I may be a little biased about this next suggestion as I was priviledged to view this exhibit at the Smithsonian.
The Star-Spangled Banner has an Interactive Flag so students can examine this artifact for historical information, a Collect Stars Activity where students may critically read articles related to the flag and answer quiz questions, and Share Your Story where students may respond to what the American flag stands for and what it means to them. Their response may become a part of the mosaic made of of stories and photos from students. Complete with lesson plans for every grade level, this is a must show. :-)
My favorite is Power Up! which is an interactive tool for grades 6-8. This tool, created by Science NetLinks, challenges students to think about the positive and negative consequences of various types of power. With what's happening in Japan, it makes you think twice about selecting nuclear power as one option in this exercise.
Another favorite is A Touch of Class from Science Netlinks for grades 3-5. The interactive tool requires students to classify animals and plants. It's helpful if teachers have headsets since this interactive has sound.
Thinkfinity.org has so many awesome resources, it's hard to pick just one.
I love to show the Dynamic Paper tools from NCTM's Illuminations site. It is a great example of a resource that can be used in a paper form (printable), as an image that you embed in a printed or online worksheet, or for use with an interactive whiteboard. Math teachers and elementary teachers are usually pretty excited about the site as it makes it very easy to create graphs and nets of many kinds.
I've done many 45 to 60 minute Thinkfinity presentations. I use a "10 in 10" slideshow that I developed using some of the slides here in the Trainer Toolbox to answer 10 basic questions about Thinkfinity in about 10 minutes. (such as info about the Verizon Foundation, the fact that it is free, the partners, etc.) then I dive into some great examples such as those that have been mentioned in responses to your question. It is never enough time, but you'll have fun and the audience should be excited to see what is available.
Good luck and have fun!
I do recommend going to the Professional Development community then to the documents that have been uploaded there. Here you will find some great slides to use to fit the 10 in 10 idea mentioned below. Also, there is a quick overview of the community there that may be beneficial to you so people get the word on the community also.
Showing a couple of great sites is important to get them excited and engaged, but also getting to the meat of Thinkfinity and the Community is important and the slides are very helpful there. You can copy and paste any you find into one slide show. 45 minutes is so little time for so much information. But you can do it!
I take copies of the Bio-Cube planning sheet and invite participants to fill them out about themselves as they come into the session. I later ask for a volunteer and fill out the interactive online with the group observing. Most of the time I can't print, but I take along some already printed (sometimes my own, sometimes student work) to pass around. The group always seems to enjoy seeing the process from start to finish. As an English teacher, I explain that I have the students do the cube for themselves and then for the character they've studied. The products become a very nice artifact for Open House.
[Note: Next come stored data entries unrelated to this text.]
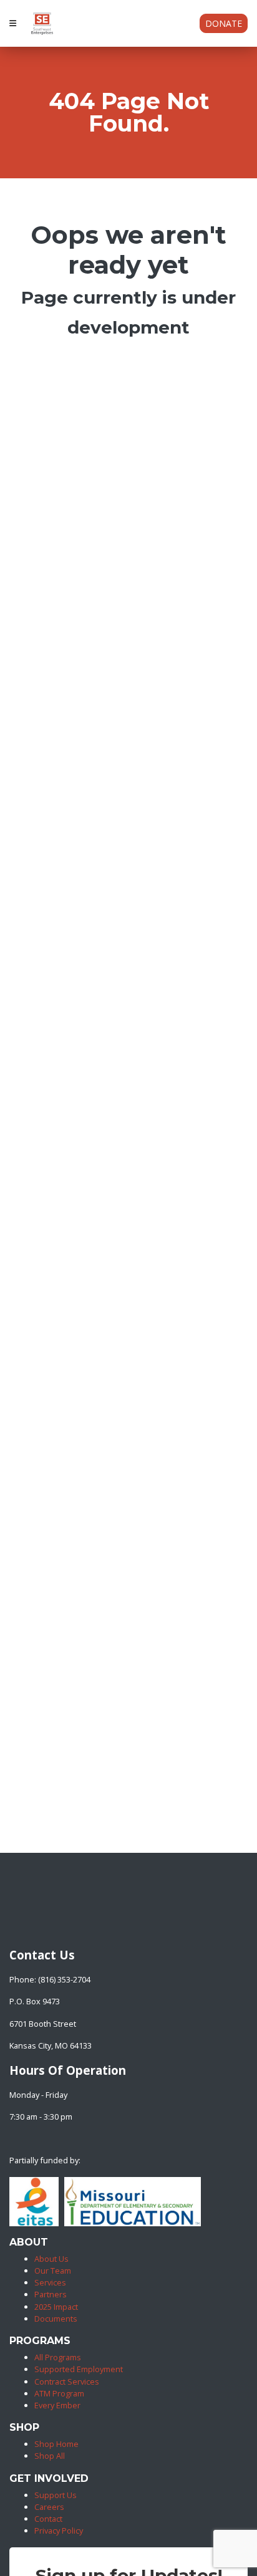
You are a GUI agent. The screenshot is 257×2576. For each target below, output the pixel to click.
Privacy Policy (58, 2530)
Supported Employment (78, 2369)
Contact (48, 2518)
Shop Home (56, 2443)
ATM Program (59, 2393)
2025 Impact (56, 2306)
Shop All (49, 2455)
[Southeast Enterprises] (12, 1930)
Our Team (52, 2270)
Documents (55, 2318)
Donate (223, 23)
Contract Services (66, 2381)
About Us (51, 2258)
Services (50, 2282)
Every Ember (57, 2405)
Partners (50, 2294)
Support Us (55, 2495)
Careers (49, 2506)
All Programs (57, 2357)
Biocube is one of my favorites- when I presented at a reading conference I remade several biocubes with all the information about well known individuals past and present omitting the name of the person. Then I tossed them out in the crowd. Catchers were readers and got a gift. Then the first person to guess the person they were describing got a little gift as well. They loved the activity and found it harder to guess than I suspected. Then I demonstrated what I had used to create the cubes. Fun for all and you have them hooked!